== INSTRUCTION ==
Report every line of the records below that contains the word "height".

START DATA FOR THE TASK

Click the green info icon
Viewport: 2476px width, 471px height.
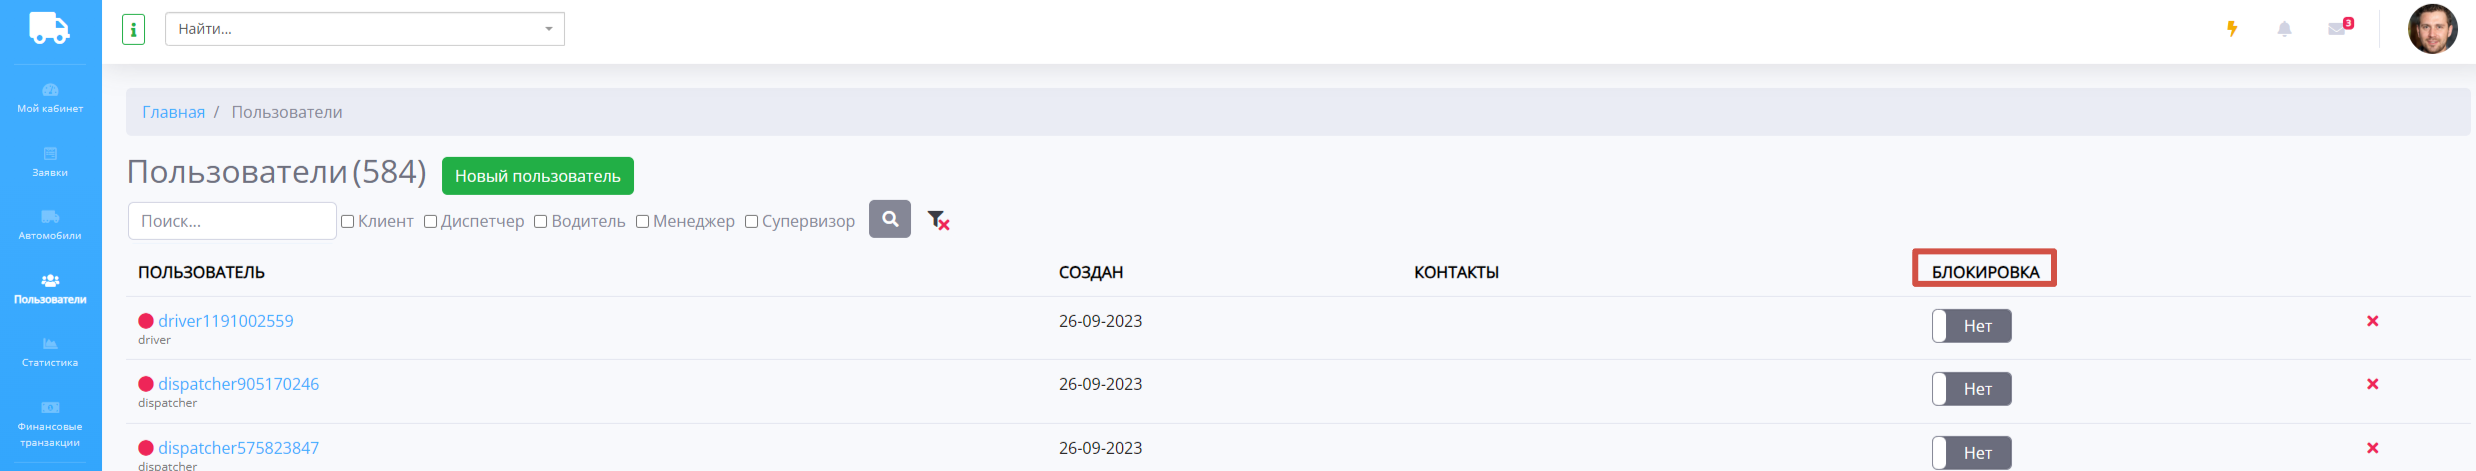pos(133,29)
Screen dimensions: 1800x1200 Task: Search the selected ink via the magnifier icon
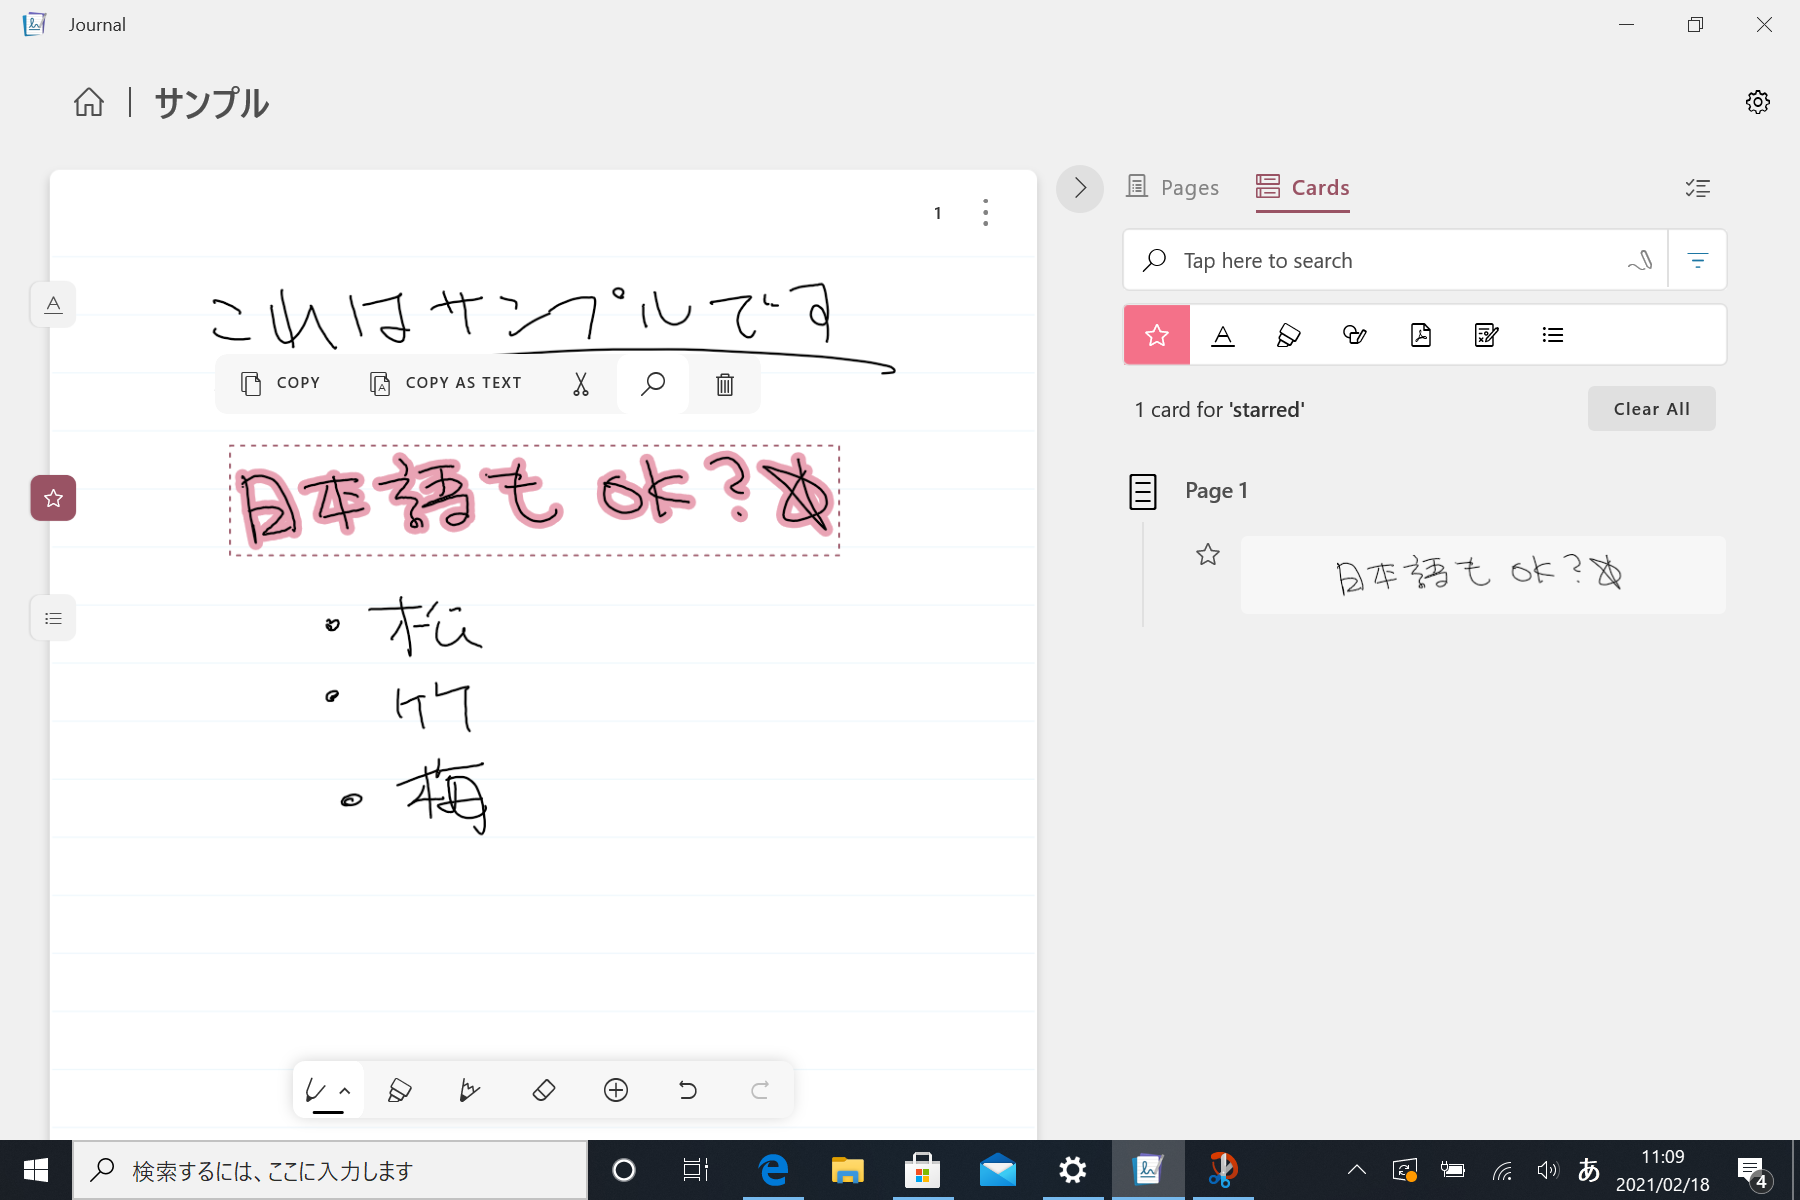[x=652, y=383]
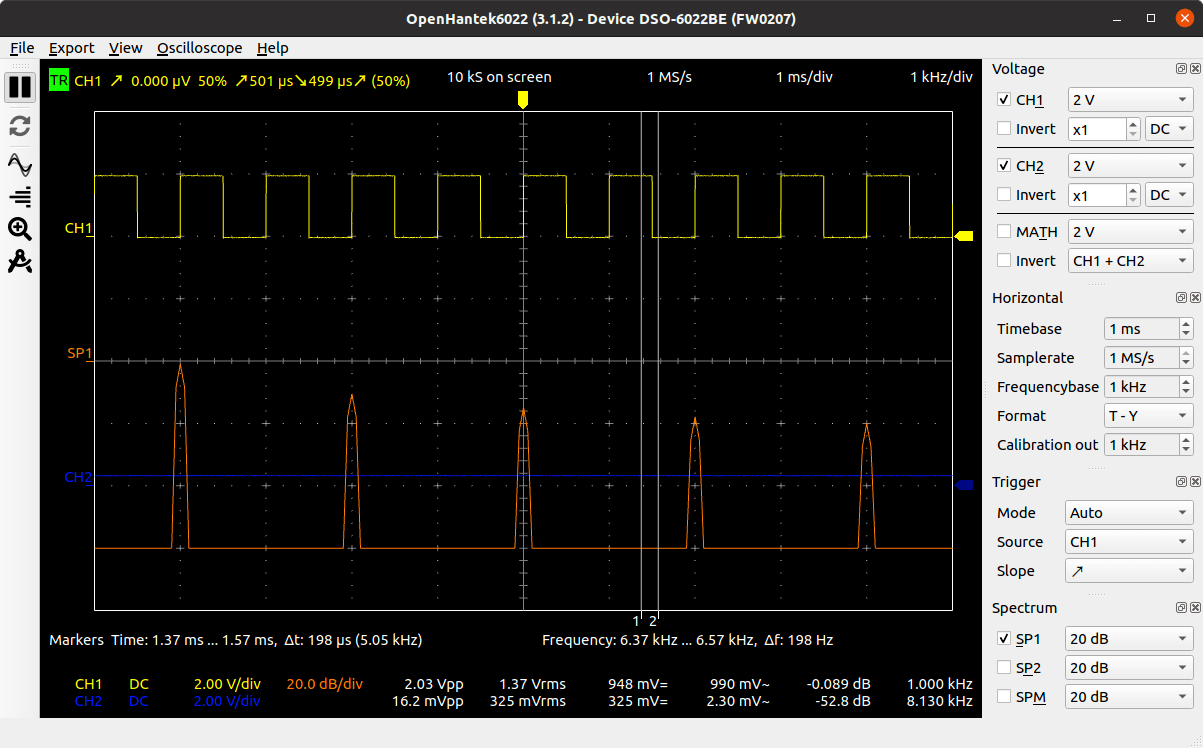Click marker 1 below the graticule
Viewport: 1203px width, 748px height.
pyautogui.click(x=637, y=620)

END DATA FOR THE TASK

== FULL SOLUTION ==
Viewport: 2476px width, 471px height.
Viewport: 1203px width, 748px height.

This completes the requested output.